To do
After locating the line containing "Given: Click the A++ (Superior) rating label" in the entries below, please write out that line and the rest through the end exactly. Omit pictures.

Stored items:
# # #

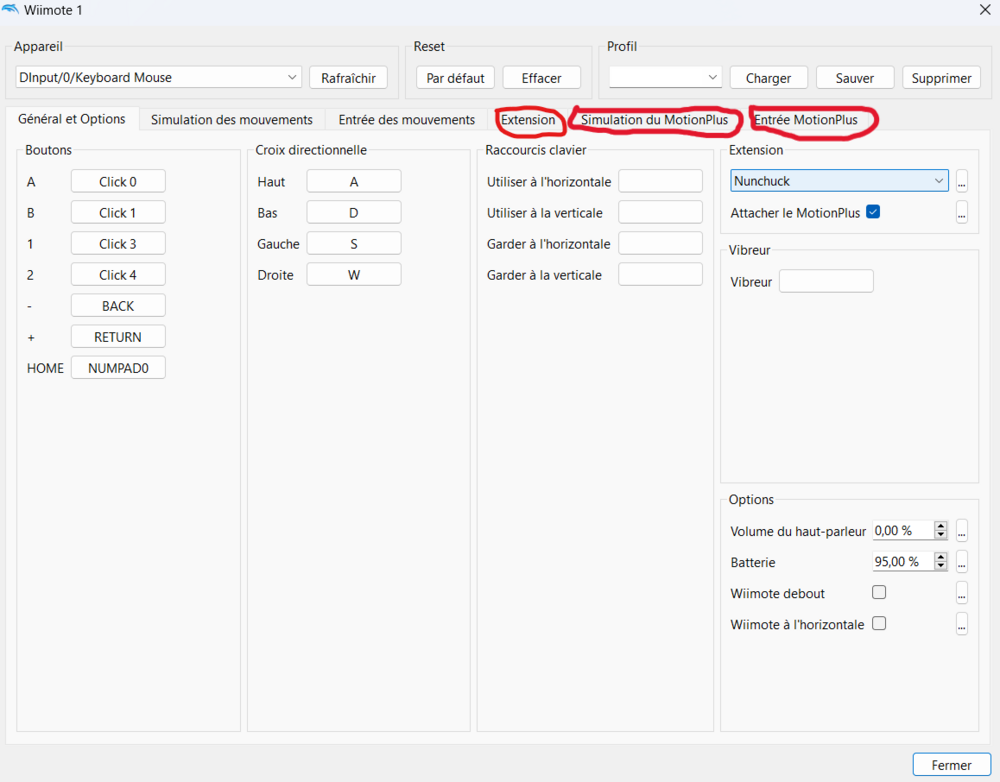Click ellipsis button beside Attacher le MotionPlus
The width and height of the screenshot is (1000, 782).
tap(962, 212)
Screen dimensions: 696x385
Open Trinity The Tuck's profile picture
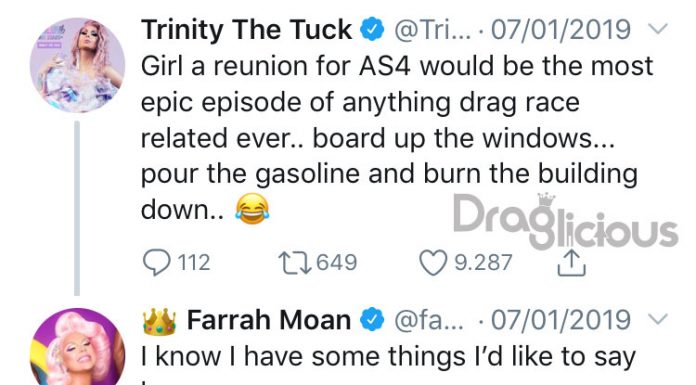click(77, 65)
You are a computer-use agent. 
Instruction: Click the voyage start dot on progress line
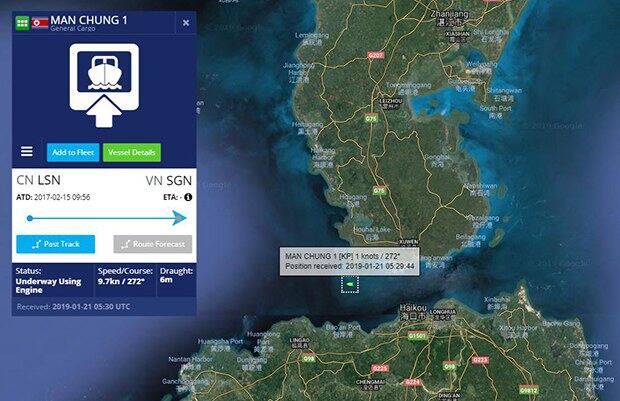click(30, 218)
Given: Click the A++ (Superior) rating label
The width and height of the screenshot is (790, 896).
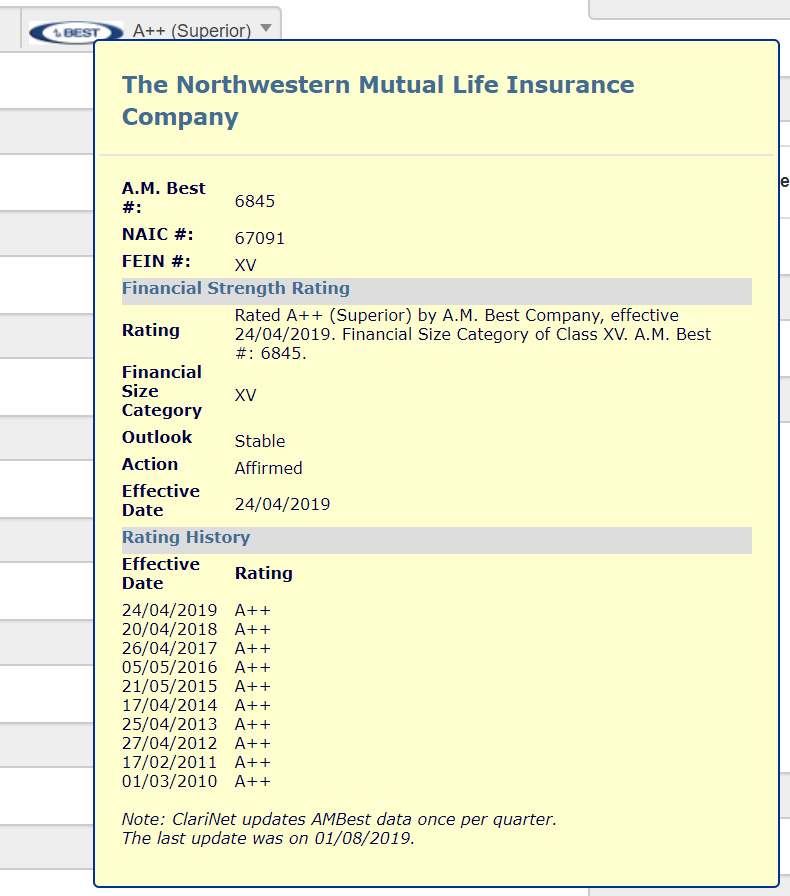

# # #

Exercise output
Given: Click the A++ (Superior) rating label
The width and height of the screenshot is (790, 896).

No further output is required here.